• **What needs to be done**
Using the line that contains "Blog (1083, 36)" as the first line and the last line of the data as the final one, give every line in that range again exactly.

[Collected data entries]
^^^^
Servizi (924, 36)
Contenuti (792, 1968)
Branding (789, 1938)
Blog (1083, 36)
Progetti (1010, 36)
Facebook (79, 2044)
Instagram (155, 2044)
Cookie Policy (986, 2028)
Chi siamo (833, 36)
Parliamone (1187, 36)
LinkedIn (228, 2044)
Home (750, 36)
^^^^
• **Response to the exercise**
Blog (1083, 36)
Progetti (1010, 36)
Facebook (79, 2044)
Instagram (155, 2044)
Cookie Policy (986, 2028)
Chi siamo (833, 36)
Parliamone (1187, 36)
LinkedIn (228, 2044)
Home (750, 36)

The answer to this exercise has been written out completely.